Saved data entries
= Beginning of Section =

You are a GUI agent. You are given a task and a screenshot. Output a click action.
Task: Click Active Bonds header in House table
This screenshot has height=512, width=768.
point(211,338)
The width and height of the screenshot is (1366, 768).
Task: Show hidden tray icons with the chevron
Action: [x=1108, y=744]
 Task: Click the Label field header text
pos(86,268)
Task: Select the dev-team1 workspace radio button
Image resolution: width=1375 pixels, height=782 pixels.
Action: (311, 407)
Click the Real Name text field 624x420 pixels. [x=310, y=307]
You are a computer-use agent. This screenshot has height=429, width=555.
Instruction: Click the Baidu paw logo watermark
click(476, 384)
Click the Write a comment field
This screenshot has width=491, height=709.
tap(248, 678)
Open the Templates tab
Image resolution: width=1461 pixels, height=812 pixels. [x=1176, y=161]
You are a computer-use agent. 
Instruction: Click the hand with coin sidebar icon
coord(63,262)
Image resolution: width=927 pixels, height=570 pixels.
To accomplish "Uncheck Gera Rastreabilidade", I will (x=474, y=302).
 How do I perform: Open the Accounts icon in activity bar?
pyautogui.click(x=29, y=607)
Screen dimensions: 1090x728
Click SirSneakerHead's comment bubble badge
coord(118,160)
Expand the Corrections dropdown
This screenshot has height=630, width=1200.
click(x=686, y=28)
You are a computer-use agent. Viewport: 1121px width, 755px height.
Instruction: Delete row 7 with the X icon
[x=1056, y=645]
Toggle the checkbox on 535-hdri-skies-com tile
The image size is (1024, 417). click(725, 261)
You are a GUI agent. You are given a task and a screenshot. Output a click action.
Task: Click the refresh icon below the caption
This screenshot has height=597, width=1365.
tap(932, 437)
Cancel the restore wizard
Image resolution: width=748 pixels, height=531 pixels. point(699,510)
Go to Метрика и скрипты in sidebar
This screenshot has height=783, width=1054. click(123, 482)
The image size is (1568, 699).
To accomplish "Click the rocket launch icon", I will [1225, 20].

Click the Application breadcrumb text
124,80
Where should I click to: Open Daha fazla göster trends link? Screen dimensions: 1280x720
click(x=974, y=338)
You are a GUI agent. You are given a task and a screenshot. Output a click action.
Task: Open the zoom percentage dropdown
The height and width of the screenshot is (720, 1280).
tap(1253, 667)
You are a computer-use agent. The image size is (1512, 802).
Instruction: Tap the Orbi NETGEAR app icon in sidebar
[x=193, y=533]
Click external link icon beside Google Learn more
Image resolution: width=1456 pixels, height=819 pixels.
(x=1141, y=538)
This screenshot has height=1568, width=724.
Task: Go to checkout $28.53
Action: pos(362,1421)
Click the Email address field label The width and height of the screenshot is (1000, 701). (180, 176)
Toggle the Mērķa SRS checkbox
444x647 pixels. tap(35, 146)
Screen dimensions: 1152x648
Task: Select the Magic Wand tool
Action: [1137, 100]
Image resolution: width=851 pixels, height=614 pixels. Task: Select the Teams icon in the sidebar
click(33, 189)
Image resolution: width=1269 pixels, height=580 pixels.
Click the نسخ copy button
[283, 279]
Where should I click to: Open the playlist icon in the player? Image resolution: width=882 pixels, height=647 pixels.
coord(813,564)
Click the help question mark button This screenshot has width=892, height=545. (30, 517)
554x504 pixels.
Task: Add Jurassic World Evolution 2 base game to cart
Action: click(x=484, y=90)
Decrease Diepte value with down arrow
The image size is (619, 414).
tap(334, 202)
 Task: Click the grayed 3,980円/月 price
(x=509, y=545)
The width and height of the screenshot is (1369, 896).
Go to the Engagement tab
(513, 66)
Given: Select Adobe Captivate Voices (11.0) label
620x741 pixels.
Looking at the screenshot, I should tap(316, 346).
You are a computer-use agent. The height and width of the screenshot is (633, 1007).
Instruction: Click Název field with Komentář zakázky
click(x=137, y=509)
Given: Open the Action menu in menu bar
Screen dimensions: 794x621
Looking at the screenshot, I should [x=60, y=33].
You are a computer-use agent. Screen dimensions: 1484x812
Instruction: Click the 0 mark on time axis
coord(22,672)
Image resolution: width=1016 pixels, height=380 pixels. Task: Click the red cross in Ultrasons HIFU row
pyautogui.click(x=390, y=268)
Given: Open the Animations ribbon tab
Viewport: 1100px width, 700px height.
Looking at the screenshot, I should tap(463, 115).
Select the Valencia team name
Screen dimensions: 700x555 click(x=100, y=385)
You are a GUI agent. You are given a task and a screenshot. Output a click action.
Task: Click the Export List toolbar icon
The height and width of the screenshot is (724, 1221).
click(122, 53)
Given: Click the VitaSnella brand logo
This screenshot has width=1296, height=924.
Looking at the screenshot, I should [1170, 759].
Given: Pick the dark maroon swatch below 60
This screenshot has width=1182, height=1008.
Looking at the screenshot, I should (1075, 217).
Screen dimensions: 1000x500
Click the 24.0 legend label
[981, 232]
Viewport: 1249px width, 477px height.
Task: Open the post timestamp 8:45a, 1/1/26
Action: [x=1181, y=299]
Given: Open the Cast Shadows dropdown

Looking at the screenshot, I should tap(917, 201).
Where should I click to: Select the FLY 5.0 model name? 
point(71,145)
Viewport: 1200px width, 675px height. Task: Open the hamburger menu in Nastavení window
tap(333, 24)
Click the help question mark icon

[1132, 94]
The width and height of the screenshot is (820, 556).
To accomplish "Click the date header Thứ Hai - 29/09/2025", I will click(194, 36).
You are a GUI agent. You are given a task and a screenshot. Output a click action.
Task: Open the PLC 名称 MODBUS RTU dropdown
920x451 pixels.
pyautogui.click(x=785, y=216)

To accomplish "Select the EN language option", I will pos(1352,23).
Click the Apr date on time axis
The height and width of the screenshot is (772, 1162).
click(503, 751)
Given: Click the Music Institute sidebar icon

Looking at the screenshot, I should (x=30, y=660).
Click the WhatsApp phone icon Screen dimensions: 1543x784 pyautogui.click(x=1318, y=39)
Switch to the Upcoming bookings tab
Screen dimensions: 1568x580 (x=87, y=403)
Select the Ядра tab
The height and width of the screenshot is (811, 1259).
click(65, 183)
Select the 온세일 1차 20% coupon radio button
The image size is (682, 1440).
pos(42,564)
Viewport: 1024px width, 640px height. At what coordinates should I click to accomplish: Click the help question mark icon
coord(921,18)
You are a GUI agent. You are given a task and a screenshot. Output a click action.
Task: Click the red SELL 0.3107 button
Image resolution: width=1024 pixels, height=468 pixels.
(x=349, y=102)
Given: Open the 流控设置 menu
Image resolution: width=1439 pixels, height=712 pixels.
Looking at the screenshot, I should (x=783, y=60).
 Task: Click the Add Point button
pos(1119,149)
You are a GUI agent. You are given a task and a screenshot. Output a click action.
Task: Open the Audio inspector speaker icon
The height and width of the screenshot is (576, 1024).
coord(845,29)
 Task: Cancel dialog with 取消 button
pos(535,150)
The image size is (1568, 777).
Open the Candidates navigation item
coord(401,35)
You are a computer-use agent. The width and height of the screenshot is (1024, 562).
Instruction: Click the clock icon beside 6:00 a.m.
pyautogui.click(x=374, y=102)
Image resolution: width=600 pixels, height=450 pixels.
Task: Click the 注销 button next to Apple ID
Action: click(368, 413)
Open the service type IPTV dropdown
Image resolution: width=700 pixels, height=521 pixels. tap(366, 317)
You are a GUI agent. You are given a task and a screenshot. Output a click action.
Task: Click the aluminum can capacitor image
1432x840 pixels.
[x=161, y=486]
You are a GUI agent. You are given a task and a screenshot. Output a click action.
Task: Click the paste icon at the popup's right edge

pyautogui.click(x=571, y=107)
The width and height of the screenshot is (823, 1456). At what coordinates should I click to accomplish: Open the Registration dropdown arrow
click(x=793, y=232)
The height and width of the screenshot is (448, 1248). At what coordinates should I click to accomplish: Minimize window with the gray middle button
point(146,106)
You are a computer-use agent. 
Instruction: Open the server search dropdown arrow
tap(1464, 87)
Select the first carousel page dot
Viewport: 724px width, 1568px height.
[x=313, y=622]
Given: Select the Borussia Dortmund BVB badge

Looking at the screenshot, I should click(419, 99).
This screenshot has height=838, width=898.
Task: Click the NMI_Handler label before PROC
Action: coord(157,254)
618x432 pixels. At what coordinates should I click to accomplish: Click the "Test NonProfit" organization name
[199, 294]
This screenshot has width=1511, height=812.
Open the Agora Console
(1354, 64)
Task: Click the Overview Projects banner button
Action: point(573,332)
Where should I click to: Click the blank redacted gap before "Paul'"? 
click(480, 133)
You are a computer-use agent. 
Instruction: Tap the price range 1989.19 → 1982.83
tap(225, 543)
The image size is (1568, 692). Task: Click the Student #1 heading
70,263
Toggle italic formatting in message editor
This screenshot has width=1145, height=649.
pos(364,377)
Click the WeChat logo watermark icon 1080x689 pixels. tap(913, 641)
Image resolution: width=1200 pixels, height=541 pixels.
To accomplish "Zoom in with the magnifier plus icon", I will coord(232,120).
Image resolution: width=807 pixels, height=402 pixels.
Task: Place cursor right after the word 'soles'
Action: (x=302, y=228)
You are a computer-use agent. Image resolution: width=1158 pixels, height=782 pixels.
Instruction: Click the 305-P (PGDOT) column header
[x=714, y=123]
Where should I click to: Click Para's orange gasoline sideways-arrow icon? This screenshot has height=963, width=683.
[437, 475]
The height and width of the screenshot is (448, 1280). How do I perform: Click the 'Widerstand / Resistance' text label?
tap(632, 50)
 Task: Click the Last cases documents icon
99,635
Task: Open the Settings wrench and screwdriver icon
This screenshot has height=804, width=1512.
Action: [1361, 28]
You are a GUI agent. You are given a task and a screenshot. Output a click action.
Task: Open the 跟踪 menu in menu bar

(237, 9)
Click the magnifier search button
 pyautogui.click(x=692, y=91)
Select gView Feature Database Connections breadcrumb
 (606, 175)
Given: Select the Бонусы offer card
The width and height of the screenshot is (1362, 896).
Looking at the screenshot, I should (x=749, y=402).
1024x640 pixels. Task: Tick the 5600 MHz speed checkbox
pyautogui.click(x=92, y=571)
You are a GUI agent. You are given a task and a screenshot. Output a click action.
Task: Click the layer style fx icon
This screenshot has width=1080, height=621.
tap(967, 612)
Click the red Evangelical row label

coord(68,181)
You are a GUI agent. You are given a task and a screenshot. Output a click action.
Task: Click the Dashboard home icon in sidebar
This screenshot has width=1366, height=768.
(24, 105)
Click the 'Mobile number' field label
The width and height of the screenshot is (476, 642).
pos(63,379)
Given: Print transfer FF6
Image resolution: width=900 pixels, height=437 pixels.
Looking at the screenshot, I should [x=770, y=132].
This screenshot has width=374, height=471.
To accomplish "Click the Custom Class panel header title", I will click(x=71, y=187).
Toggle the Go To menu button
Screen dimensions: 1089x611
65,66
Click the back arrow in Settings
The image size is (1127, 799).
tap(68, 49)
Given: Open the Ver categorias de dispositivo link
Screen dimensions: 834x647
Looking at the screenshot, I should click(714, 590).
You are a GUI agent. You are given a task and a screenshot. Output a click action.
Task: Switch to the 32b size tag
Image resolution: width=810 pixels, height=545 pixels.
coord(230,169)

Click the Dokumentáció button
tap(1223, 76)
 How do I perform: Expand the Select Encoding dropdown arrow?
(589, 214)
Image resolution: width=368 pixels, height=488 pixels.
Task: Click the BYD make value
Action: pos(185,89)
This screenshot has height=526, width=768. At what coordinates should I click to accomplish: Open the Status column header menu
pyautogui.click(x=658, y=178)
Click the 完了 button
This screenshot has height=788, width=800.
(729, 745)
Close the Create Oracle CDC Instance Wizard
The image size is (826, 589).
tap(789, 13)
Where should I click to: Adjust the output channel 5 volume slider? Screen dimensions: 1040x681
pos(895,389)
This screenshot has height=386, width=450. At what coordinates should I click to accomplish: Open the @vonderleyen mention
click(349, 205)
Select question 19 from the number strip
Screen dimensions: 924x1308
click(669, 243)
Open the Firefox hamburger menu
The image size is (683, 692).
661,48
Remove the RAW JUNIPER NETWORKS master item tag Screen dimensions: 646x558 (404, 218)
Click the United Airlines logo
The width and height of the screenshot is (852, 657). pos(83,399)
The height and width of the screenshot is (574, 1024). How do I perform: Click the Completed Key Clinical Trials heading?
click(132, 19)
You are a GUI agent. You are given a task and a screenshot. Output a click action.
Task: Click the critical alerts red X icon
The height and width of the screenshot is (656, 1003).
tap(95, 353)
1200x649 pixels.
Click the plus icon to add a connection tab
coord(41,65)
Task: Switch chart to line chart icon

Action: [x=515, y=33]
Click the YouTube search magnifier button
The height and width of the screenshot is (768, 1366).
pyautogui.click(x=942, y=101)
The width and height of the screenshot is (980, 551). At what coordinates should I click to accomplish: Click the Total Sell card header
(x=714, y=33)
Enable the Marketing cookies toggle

= End of Section =

Would you print, exactly as written, every line above from the one holding "Screen dimensions: 834x647" through the one holding "Click the 完了 button", with both included and no other lines?

Screen dimensions: 834x647
Looking at the screenshot, I should click(714, 590).
You are a GUI agent. You are given a task and a screenshot. Output a click action.
Task: Switch to the 32b size tag
Image resolution: width=810 pixels, height=545 pixels.
coord(230,169)

Click the Dokumentáció button
tap(1223, 76)
 How do I perform: Expand the Select Encoding dropdown arrow?
(589, 214)
Image resolution: width=368 pixels, height=488 pixels.
Task: Click the BYD make value
Action: pos(185,89)
This screenshot has height=526, width=768. At what coordinates should I click to accomplish: Open the Status column header menu
pyautogui.click(x=658, y=178)
Click the 完了 button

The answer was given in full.